Tag Archives: Baltimore

In miniature, November 22

  • The week in blame-shifting: Baltimore files lawsuit against tobacco companies seeking to recoup the cost of dealing with cigarette butt litter [CBS News]
  • A lot of people warned at the time that Maryland’s first-in-the-nation digital ad tax was unconstitutionally drawn, and now Judge Alison Asti has struck it down [Callan Tansill-Suddath, DCist; an earlier instance in which courts struck down a media law after the General Assembly ignored warnings of likely unconstitutionality]
  • Montgomery County will make a costly mistake if it goes forward with plans to ban most gas hookups in new buildings [Adam Pagnucco, Montgomery Perspective, more]

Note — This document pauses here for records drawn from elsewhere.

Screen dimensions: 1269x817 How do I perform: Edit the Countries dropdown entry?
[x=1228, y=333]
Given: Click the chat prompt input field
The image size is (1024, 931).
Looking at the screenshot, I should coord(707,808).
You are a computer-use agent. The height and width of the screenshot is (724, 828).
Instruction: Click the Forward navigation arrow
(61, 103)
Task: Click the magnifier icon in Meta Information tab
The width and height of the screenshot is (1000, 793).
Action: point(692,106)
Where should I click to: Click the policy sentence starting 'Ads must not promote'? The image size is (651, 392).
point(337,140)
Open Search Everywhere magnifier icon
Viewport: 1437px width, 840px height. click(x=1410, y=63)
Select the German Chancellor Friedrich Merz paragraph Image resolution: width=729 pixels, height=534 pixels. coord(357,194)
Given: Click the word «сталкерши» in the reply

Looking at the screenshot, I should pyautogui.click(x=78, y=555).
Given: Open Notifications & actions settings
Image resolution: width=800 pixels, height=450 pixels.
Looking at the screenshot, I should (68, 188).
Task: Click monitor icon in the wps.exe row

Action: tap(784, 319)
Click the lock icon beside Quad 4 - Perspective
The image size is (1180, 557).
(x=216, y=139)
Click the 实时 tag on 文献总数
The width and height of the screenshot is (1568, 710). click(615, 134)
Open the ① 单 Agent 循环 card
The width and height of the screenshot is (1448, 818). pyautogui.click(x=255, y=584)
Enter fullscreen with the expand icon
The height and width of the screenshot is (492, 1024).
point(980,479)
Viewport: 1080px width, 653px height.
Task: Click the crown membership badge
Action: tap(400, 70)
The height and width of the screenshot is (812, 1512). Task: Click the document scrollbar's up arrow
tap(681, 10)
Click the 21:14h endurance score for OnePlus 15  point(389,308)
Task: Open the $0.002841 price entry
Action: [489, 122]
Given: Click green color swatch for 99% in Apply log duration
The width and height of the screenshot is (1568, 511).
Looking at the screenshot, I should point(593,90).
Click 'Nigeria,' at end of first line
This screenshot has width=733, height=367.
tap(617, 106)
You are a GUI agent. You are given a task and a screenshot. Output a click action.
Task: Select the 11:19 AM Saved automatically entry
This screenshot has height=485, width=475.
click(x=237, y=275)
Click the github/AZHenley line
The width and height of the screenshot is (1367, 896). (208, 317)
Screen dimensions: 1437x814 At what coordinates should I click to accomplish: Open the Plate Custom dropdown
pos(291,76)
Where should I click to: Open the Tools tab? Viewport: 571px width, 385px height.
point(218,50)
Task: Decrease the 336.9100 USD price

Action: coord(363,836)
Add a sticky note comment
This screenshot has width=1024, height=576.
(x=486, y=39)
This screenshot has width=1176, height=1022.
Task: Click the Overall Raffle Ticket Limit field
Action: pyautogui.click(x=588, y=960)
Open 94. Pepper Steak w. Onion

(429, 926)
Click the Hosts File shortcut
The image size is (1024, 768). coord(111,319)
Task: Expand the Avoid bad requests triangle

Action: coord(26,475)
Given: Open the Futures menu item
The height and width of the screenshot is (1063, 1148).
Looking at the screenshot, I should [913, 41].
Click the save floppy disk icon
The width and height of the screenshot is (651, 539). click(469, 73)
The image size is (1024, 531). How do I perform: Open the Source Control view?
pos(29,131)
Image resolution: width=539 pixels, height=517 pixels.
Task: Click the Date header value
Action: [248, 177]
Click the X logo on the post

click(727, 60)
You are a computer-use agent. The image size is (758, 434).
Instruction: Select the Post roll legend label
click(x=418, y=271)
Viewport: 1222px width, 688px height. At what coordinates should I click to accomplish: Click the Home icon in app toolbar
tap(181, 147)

  • To my list of favorite Maryland place names I can now add Tippity Wichity Island in St. Mary’s County [Baltimore Banner, more, it’s for sale]
  • Frederick Magazine profiles Landmarks Foundation of Frederick County, which just had its biggest attendance ever for Oktoberfest at Schifferstadt [Kate Poindexter]
  • Baltimore needs to change, part 783: Bridgeport, Newark, Detroit, and Baltimore in that order are the cities that place the highest tax burdens on households, and that’s true both at $75K and $150K/year household income levels. Among the lowest: Las Vegas, Houston, Jacksonville, Fla. and Manchester, N.H. [Chris Edwards, Cato]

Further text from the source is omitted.